Monday, February 3, 2014

Death and Taxes


God is...

This first month of the New Year has passed in a flash.  Little did I know when I lightheartedly wrote my January 6 blog titled Pre-funeral Luncheon, that I would come face to face with the death of my sweet boy, Yellow Lab Ben, less than two weeks later.  How quickly death can show us what is truly important in life.  They are inextricably linked.  I closed the month of January with taxes on my mind and Benjamin Franklin’s quote:  “…in this world, nothing can be said to be certain, except death and taxes.”
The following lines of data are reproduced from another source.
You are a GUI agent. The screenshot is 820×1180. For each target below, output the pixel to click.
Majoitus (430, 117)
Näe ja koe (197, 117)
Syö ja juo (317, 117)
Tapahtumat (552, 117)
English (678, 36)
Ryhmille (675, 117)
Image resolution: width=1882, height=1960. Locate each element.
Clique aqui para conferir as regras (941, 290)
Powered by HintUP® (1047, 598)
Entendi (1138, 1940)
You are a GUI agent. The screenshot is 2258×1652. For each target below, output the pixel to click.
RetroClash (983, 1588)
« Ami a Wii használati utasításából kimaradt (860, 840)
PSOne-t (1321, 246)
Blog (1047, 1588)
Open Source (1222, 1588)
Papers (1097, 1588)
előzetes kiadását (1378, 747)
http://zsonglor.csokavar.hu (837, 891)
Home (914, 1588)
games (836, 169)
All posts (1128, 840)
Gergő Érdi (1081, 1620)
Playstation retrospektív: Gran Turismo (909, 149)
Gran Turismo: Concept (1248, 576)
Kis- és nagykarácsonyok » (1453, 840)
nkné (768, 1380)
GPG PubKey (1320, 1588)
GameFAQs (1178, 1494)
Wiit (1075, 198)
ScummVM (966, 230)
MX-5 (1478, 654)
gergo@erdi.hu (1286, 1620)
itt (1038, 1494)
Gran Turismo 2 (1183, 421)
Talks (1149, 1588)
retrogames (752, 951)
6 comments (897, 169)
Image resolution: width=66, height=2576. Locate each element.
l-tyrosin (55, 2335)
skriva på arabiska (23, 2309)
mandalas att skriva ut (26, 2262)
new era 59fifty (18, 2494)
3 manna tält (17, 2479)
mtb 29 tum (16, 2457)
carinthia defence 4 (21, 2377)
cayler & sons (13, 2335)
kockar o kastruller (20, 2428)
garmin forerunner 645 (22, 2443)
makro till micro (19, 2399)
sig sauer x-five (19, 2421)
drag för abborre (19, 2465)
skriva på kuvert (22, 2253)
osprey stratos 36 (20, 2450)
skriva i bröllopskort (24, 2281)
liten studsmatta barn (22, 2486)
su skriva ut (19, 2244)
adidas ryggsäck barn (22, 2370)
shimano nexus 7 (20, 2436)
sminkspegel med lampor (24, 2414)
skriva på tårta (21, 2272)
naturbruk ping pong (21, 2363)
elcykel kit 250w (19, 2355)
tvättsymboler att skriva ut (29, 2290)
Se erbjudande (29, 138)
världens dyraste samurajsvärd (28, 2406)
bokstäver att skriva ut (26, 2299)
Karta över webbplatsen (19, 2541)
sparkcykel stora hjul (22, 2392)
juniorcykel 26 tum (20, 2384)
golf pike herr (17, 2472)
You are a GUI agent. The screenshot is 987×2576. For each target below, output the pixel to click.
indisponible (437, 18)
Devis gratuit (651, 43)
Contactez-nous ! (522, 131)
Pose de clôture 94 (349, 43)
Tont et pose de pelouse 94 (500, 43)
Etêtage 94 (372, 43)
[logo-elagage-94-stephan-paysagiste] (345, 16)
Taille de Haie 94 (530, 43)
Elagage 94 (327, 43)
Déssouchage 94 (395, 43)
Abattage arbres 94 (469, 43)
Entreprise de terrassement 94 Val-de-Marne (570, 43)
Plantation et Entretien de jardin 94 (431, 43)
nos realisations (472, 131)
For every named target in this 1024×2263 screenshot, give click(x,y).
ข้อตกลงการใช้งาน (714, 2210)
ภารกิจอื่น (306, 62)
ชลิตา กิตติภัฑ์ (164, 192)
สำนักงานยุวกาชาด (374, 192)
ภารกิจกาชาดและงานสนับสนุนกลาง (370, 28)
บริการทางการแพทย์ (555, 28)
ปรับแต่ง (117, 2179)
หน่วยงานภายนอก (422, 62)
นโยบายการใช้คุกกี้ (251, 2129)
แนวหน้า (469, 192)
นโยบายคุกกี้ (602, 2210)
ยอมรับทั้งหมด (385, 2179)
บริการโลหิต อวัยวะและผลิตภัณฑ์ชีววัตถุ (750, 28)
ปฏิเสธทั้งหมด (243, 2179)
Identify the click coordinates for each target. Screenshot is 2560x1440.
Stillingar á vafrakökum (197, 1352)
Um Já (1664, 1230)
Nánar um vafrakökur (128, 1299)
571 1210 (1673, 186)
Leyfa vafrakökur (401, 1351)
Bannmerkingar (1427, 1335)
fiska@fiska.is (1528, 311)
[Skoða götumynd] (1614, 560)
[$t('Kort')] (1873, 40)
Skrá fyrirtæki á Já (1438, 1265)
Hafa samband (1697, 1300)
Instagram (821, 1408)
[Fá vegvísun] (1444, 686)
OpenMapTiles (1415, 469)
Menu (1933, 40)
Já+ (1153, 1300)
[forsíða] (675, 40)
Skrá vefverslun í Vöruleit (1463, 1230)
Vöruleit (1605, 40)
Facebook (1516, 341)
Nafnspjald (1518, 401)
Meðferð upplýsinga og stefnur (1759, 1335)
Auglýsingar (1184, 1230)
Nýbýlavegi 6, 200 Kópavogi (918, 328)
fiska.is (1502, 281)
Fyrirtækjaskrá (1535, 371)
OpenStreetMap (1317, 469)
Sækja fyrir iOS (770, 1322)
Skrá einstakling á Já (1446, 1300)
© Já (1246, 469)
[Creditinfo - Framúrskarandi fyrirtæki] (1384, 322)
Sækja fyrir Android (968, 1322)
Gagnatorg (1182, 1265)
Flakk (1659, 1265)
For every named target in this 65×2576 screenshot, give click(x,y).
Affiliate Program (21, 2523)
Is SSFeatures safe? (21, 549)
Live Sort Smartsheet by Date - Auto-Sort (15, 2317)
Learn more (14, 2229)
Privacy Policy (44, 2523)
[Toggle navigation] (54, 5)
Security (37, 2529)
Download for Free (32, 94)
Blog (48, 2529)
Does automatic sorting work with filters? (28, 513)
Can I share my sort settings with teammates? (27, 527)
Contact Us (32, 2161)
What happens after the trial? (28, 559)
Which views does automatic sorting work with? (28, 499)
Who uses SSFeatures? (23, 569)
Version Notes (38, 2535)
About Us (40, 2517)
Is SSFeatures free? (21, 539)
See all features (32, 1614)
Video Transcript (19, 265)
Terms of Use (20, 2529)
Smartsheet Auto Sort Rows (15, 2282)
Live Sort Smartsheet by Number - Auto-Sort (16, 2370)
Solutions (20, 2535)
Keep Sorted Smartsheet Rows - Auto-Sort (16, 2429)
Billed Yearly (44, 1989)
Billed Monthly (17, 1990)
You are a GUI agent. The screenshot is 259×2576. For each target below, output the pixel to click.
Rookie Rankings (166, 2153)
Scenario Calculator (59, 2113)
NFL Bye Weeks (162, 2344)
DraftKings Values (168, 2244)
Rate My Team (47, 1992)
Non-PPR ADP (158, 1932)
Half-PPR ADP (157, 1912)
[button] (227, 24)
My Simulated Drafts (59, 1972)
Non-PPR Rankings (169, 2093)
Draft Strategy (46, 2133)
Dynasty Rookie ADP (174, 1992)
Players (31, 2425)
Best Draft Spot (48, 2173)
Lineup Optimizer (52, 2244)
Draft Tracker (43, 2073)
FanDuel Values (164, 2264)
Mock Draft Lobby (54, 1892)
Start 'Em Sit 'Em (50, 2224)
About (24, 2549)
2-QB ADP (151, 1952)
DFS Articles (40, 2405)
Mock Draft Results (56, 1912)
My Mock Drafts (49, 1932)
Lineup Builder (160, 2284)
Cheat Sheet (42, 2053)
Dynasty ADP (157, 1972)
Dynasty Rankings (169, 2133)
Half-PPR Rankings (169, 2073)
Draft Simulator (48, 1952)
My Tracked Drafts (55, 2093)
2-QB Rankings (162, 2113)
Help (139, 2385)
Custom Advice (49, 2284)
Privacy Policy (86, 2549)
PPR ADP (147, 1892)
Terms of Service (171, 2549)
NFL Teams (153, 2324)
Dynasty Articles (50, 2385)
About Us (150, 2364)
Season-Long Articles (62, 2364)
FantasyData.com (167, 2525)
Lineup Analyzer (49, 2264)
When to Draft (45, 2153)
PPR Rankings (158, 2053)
I’ve gone through a lot of Kleenex with Ben’s passing, and now as I start the dreaded task of getting my tax information together, I have opened a bottle of Tums for the first time in a long time.  Every year I tell myself I need to better organized the information I will need at tax time.  I do have a bunch of manila envelopes in which I attempt to keep the many pieces of information I will need at year’s end, but it still looms as an overwhelming task.  What if I kept a monthly ledger of all the  information?  Balancing my checkbook each month is something I do faithfully; for besides promoting good money sense, it clearly shows me how many different ways I can be wrong.  I don’t think I’d need Tums to summarize year-end tax information if I kept a monthly account of all those numbers.  What if I could make that happen for next year’s tax time?

Just as life and death are joined, so too are death and taxes.  When going over last year’s paper trail I saw a mini life review in my work, doctor and volunteer miles driven, household expenses, charitable contributions, purchases made, presentations I attended or gave, books sold (by county) and current inventory, postage, supplies, and the training I needed.  People nearing the death experience often do a life review.  What’s important becomes clear, the ego diminishes, and the goal becomes unity as we prepare to return to our Original Nature from which we came.  So too there is grace in taxes.  The goal is unity for the common good.  (Benjamin Franklin knew the importance of unity among the thirteen colonies.)  To support the common good gracefully we willingly need to let go of some ego. 

What if we could all come to embrace the grace in taxes?